» Brief A:
From the transplant games article below, name the people who joined Mark in the curling event. Give each name as the text does.
» Brief B:
Please retype the part of the transplant games article below that opens with the words containing "Mark Brown was" and closes with "transformed his life.".

» Study text:
........
A Huddersfield man has helped power Team GB to gold at the 10th World Transplant Winter Games in Switzerland – crushing the Germans 6-0 in the process.
Mark Brown was diagnosed with Alports Syndrome – a genetic condition characterised by kidney disease – as a young man growing up in Lindley which led to kidney failure at the age of 25.
After 20 months on dialysis, which was featured on the ITV programme Jimmy’s lasting four hours a day, three days a week, he had a successful kidney transplant in 1994 which transformed his life.
Since then he has never looked back and is a veteran of the Games which took place this year in Anzère and featured more than 200 people including 93 competitors, 78 supporters as well as an international team of volunteers.
Mark, 51, is now a veteran of the Winter Games, having competed previously in competitions as far away as the United States, Italy and Switzerland.
He took part in the curling event alongside Linda Evans from Lockerbie, Sue Swinson from Scotland and a fellow competitor known only as ‘Deano’ from Manchester.
Mark, who now lives in Newark, said: “We must have been favourites but it was still a nice feeling to win.”
It was far from his first success with him winning gold medals in previous events in the curling as well as a host of other medals some of them requiring incredible bravery and skill.
Games president Chris Thomas said: “The games were simply outstanding. The camaraderie, togetherness and spirit were on display for an entire week.
........
» Extracted data:
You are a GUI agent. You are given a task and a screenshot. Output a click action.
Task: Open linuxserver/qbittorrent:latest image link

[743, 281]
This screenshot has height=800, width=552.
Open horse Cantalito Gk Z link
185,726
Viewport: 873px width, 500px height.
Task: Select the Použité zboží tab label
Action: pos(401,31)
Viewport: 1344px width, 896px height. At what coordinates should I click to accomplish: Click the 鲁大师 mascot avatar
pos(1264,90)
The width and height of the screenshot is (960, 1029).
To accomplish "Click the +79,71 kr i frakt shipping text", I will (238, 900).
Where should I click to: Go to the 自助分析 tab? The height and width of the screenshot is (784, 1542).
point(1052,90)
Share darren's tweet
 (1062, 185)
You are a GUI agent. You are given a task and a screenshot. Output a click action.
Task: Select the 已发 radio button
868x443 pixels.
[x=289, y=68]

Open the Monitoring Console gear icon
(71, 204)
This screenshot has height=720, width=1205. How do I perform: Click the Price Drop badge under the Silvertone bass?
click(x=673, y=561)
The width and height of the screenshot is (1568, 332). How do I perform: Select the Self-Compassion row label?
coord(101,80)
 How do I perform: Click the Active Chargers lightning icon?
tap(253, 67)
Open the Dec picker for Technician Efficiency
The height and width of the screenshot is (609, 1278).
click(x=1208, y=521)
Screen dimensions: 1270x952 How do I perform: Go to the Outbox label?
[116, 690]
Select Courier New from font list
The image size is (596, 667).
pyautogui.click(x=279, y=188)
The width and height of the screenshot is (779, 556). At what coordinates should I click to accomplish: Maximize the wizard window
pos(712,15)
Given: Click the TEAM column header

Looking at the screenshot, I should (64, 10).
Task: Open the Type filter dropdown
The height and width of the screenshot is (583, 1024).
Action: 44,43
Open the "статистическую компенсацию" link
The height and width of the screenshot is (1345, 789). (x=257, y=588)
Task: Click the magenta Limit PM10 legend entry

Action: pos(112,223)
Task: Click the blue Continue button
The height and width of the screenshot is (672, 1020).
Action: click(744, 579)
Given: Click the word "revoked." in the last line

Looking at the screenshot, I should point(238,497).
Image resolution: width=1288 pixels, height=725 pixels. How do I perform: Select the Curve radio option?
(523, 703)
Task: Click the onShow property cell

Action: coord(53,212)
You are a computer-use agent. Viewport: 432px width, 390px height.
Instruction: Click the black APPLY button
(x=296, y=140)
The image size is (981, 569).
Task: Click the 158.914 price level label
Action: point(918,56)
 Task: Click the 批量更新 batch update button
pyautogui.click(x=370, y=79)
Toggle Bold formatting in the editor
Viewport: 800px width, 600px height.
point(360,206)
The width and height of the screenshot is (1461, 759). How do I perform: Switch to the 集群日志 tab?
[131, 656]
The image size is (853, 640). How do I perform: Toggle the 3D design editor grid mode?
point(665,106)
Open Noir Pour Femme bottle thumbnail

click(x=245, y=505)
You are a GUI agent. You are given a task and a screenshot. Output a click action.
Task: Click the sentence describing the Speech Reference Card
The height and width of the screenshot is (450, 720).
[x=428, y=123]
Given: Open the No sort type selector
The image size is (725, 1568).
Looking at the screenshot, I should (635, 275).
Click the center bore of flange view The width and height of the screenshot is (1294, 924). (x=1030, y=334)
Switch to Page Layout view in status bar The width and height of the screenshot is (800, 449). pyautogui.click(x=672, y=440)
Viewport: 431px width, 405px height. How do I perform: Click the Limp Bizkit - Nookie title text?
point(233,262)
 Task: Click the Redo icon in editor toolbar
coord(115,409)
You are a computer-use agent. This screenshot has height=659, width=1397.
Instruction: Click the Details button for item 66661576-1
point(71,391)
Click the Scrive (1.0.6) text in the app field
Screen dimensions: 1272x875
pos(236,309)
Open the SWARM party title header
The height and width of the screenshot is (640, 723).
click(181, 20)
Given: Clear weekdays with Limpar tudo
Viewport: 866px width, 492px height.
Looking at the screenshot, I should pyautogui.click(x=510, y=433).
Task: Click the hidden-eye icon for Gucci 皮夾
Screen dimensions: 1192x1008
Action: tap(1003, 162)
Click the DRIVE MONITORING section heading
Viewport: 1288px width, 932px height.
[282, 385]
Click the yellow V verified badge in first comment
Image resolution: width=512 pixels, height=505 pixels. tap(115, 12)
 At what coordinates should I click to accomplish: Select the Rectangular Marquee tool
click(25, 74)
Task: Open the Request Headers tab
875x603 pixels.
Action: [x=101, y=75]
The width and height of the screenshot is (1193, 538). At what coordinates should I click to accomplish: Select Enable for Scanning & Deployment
........
» Expected output A:
Linda Evans, Sue Swinson, Deano

» Expected output B:
Mark Brown was diagnosed with Alports Syndrome – a genetic condition characterised by kidney disease – as a young man growing up in Lindley which led to kidney failure at the age of 25.
After 20 months on dialysis, which was featured on the ITV programme Jimmy’s lasting four hours a day, three days a week, he had a successful kidney transplant in 1994 which transformed his life.